The records follow. Transcribe only the lines from the line containing "Instruction: Collapse the" through the end, both ends included, and leave out the pictures.

[[ TASK DATA open ]]

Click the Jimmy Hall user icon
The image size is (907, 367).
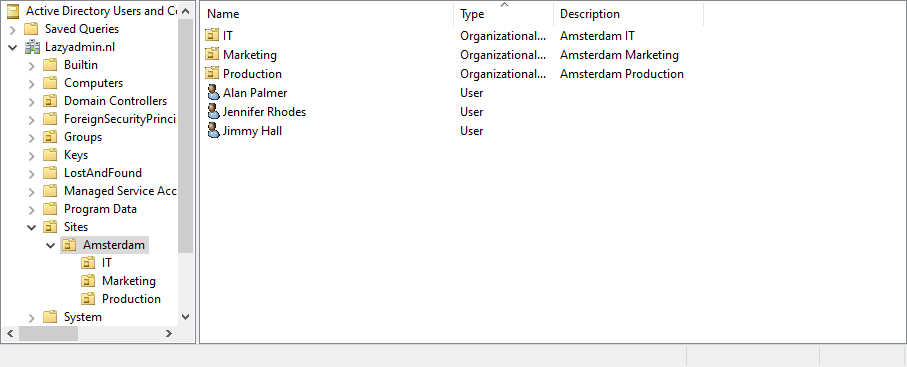(x=213, y=131)
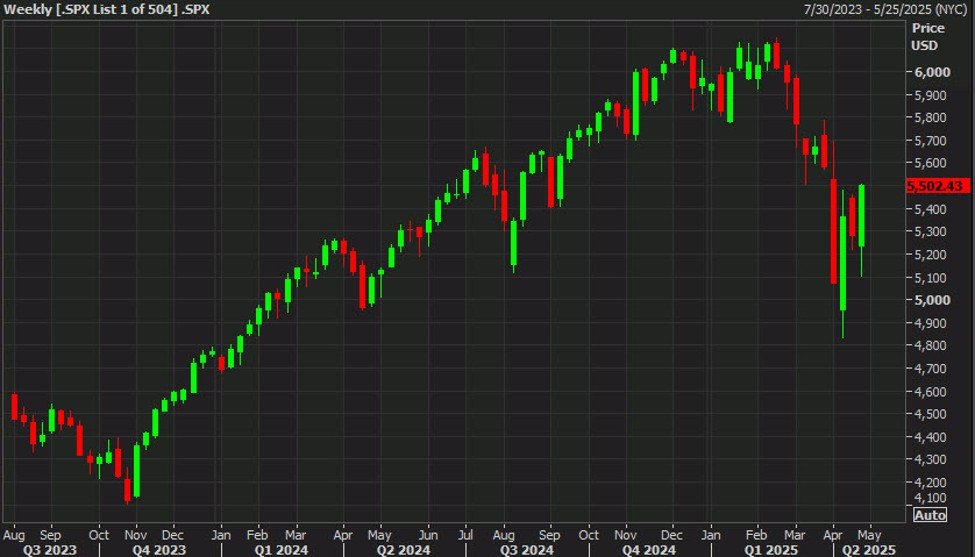Click the Auto scale button
Screen dimensions: 975x557
click(928, 515)
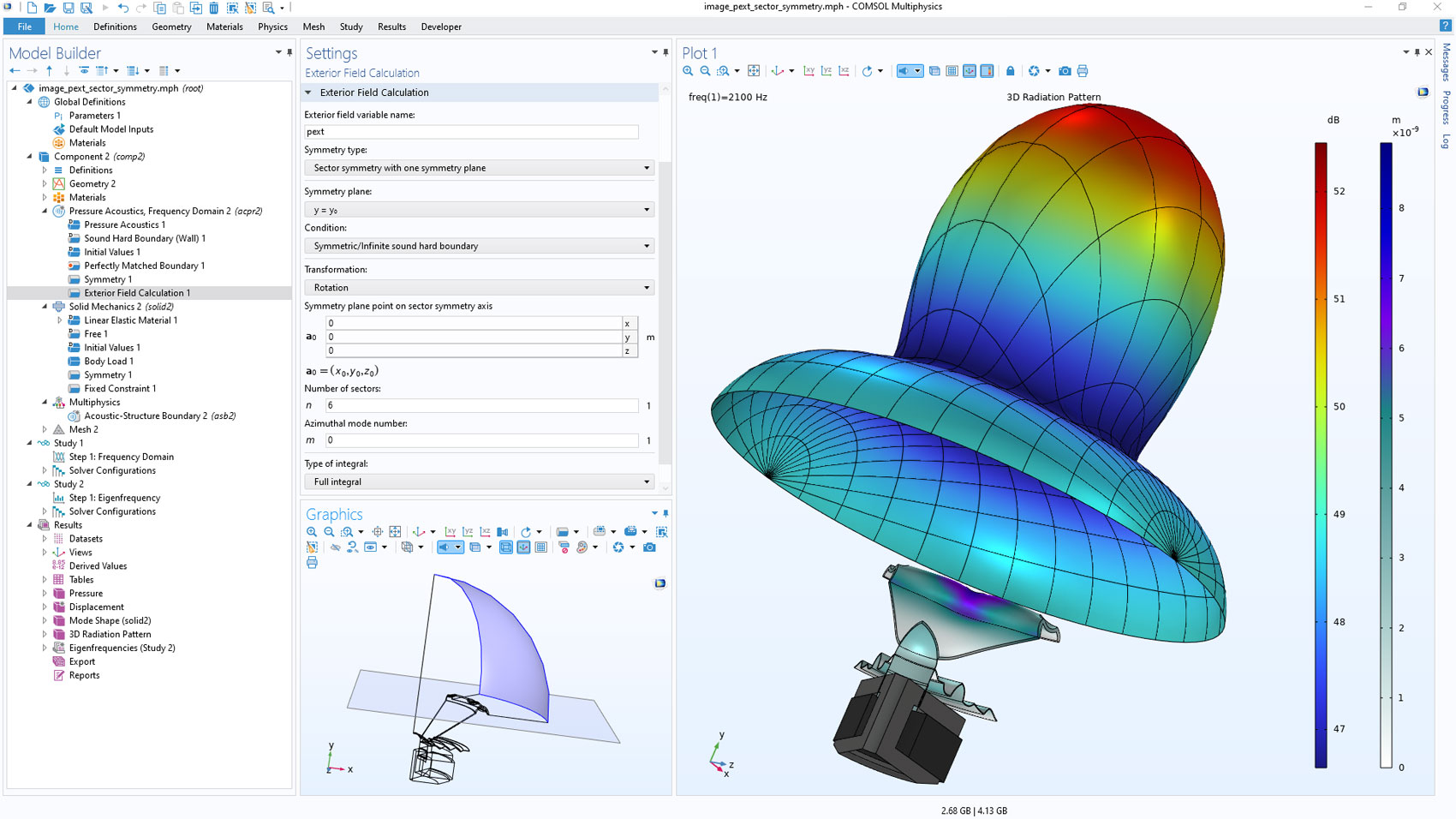Click the Zoom In icon in Graphics toolbar

click(x=312, y=532)
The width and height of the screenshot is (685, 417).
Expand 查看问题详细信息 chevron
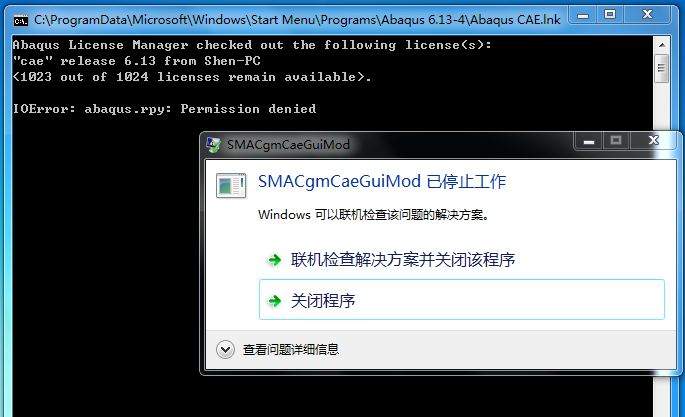[225, 349]
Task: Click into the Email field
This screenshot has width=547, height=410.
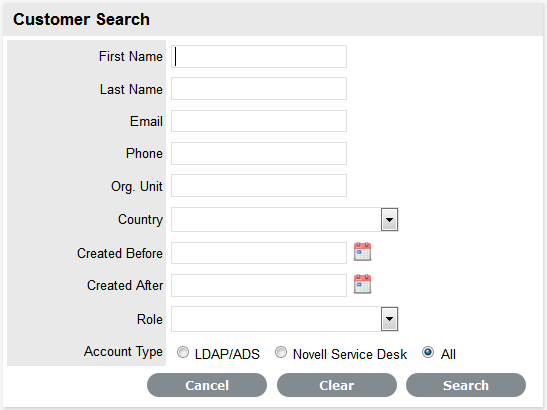Action: [259, 121]
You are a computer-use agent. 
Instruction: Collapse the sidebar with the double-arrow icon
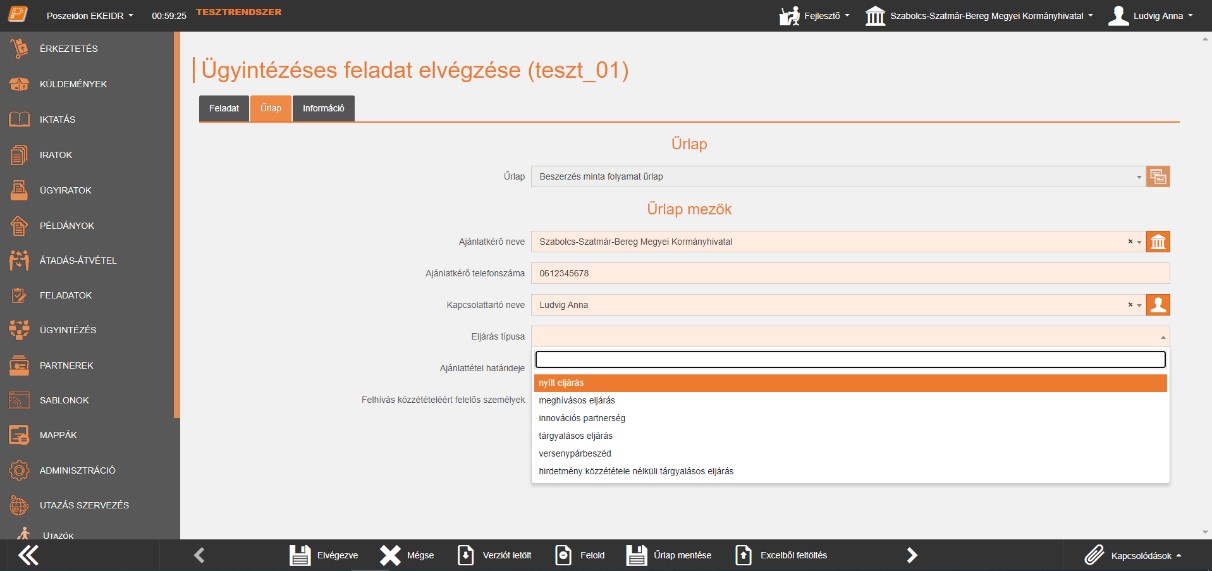pyautogui.click(x=29, y=555)
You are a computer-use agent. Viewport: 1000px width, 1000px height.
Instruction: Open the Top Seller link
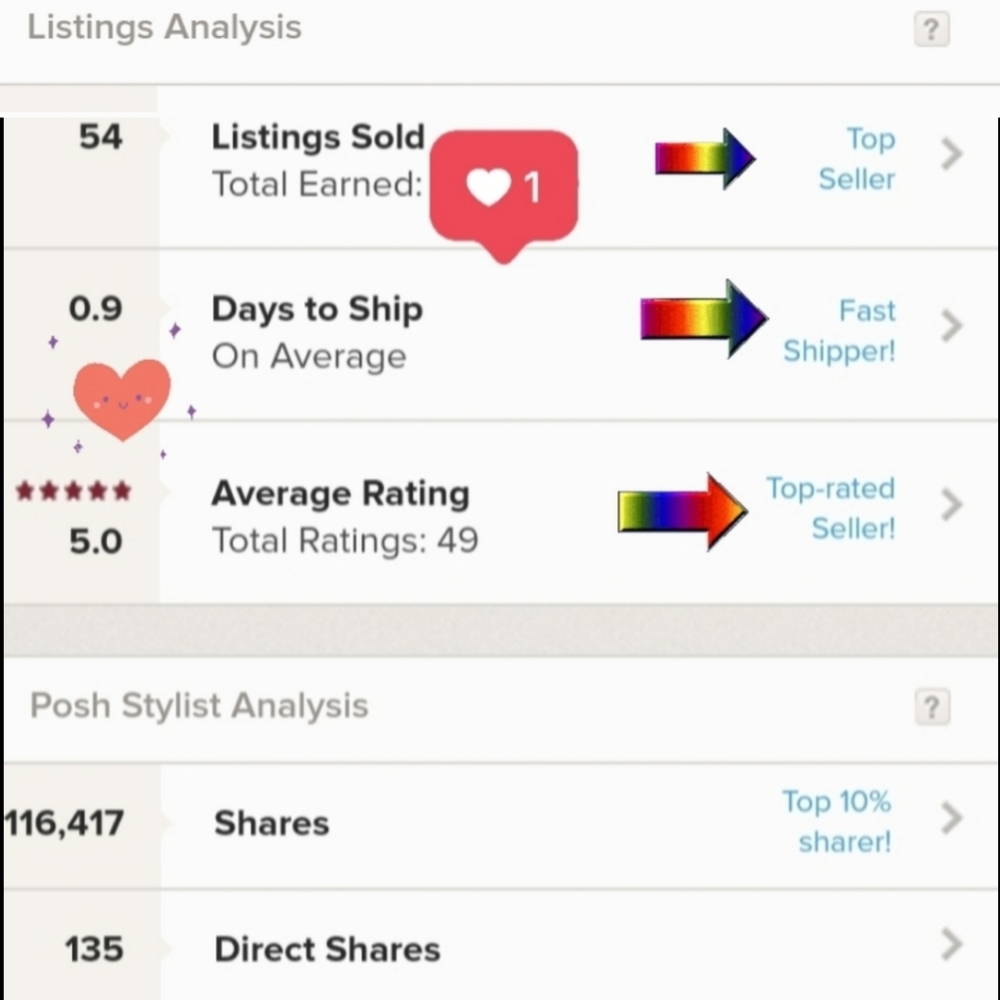click(x=857, y=159)
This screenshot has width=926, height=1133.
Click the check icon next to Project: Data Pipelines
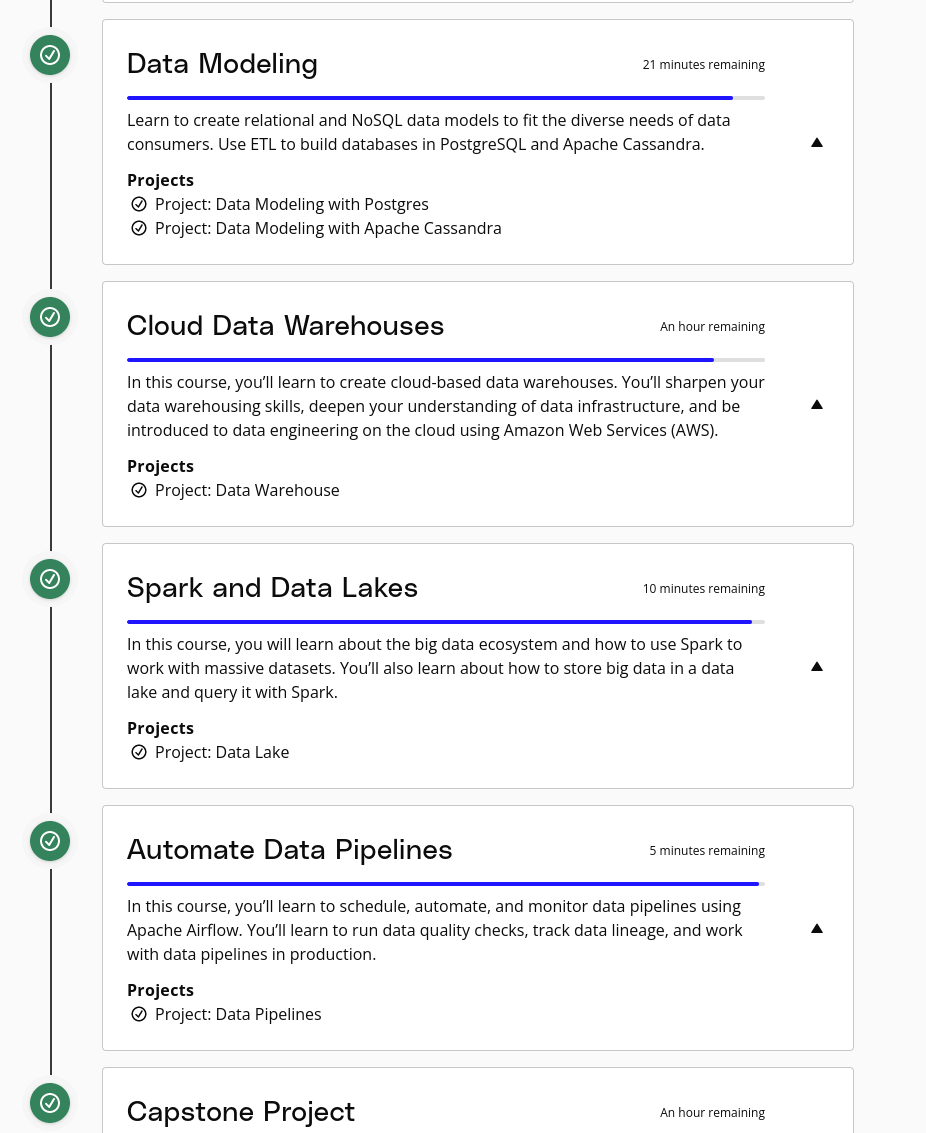tap(139, 1014)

[[ TASK DATA closed ]]

> _SOLUTION FOR THIS TASK_
Instruction: Collapse the sidebar with the double-arrow icon
pyautogui.click(x=29, y=555)
You are a computer-use agent. Viewport: 1000px width, 1000px height.
Instruction: Open the Top Seller link
click(x=857, y=159)
This screenshot has width=926, height=1133.
Click the check icon next to Project: Data Pipelines
tap(139, 1014)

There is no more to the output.